Invité : BOUNGUILI Le Presque Grand, poète, nous parle de la littérature gabonaise.

                La poésie gabonaise à travers quatre auteurs

La littérature gabonaise a son essence dans sa poésie. Nombreux sont les écrivains gabonais qui ont entamé leur itinéraire littéraire à travers la poésie pour ensuite se tourner vers d’autres genres avec des fortunes diverses. Lorsqu’on dresse un comparatif, on s’aperçoit que la poésie est le moyen par excellence pour les Gabonais d’exprimer sans les détours de la fiction en prose, des préoccupations profondes et des aspirations communautaires au sens altruiste de ce cet adjectif.
                L’on peut s’en apercevoir à travers les écrits poétiques de Muetse Destinée Mboga par exemple dans son premier ouvrage Muendu Murime. Le voyage du cœur (Jets d’encre, 2012). 




Dans cet ouvrage, l’écrivaine ne fait pas que traduire les lamentations et cris plaintifs motivés par le deuil. Même si la perte d’un être cher (le géniteur en l’occurrence) constitue le fil rouge de cette œuvre, la poétesse et romancière s’interroge également sur les relations humaines en général, et la condition de l’Africain aveuglé par les mirages de l’ailleurs.

                 J’ai découvert Muetse Destinée Mboga en partant de ses œuvres en prose les plus récentes (Une Âme aux enchères, Demain, je m’en vais, je meurs) à celle-ci qui est la plus datée. Et s’il fallait retenir une unité de sens à cette odyssée à rebours, je dirais volontiers la notion de littérature exploratoire. En l’occurrence, les œuvres scrutent l’humain et sa société dans un mouvement de soi vers celle-ci. Après avoir mené sa propre introspection en poésie, invitant au passage le lecteur dans ce « Moi qui se perd en moi », l’écrivaine explore désormais la société gabonaise en particulier dans ce qu’elle renferme de travers, dans sa part d’ombre. Ses dernières compositions dans le récent recueil poétique collectif Souffle équatorial (Dacres, 2019) montre indéniablement une écriture poétique vouée à mettre en peinture une société où le politique gouverne sans se donner des repères moraux et en promouvant en même temps l’iniquité.

                Ce positionnement politique est encore plus marqué chez Benicien Bouschedy (Rêve mortel, La Doxa, 2017), Peter Stephen Assaghle (Dites au roi d’aller au diable, La Doxa, 2016) ou encore Cheryl Itanda (Sos Motem, Dacres, 2018).
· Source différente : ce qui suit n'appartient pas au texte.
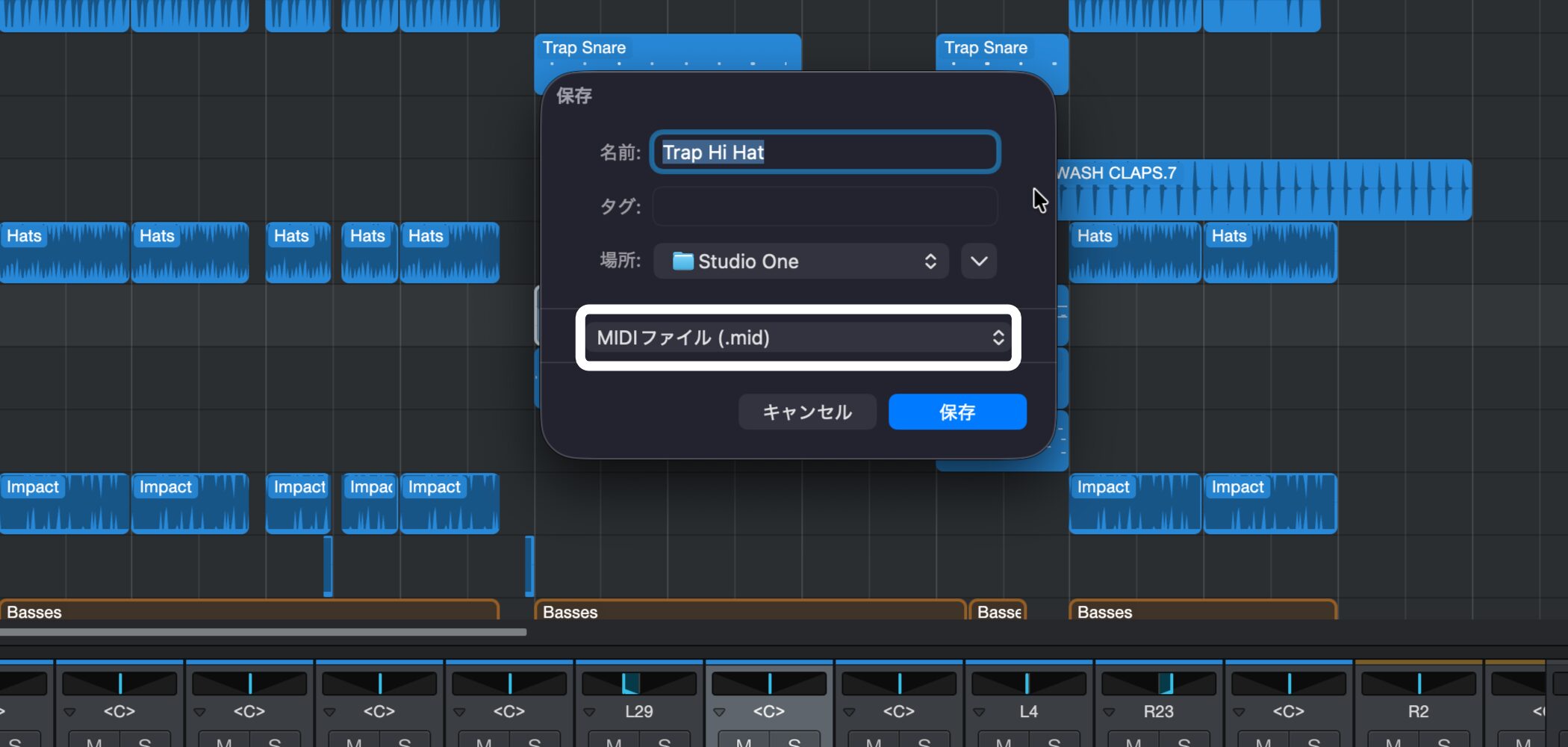Viewport: 1568px width, 747px height.
Task: Open the Studio One location dropdown
Action: tap(800, 261)
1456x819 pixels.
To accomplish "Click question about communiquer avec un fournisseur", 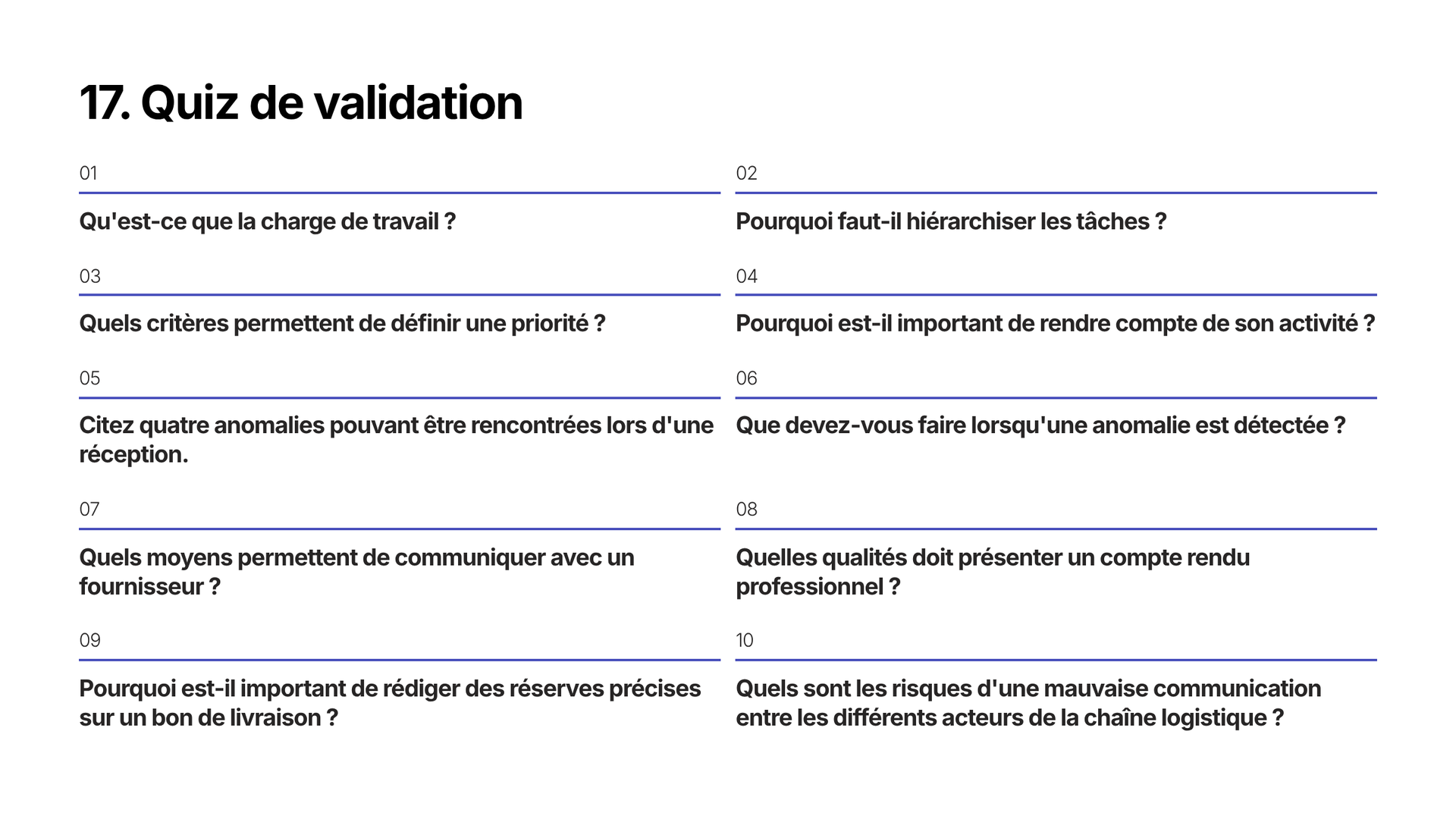I will [x=356, y=572].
Mais il serait à la fois réducteur et inexact de situer la valeur de ces œuvres et de leurs poètes respectifs dans leur inscription sociopolitique. Ce qui retient l’attention est la volonté de ces poètes d’explorer toutes les formes poétiques (prose poétique, versification, rimes, vers irréguliers). Chez Benicien Bouschedy et Cheryl Itanda, la prose poétique est privilégiée pour traduire une époque et ses soubresauts. Pour sa part, Peter Stephen Assaghle mêle des compositions en vers et en prose. Ces diverses modalités de mise en forme ne sont pas que la traduction d’une subversion des formes. On pourrait y lire aussi la recherche d’une forme langagière qui épouse aussi bien l’intranquillité des auteurs et le capharnaüm de la réalité dépeinte : celle d’une société gabonaise dont les fondements sont ébranlés et qui plus que jamais se cherche une voie et des voix.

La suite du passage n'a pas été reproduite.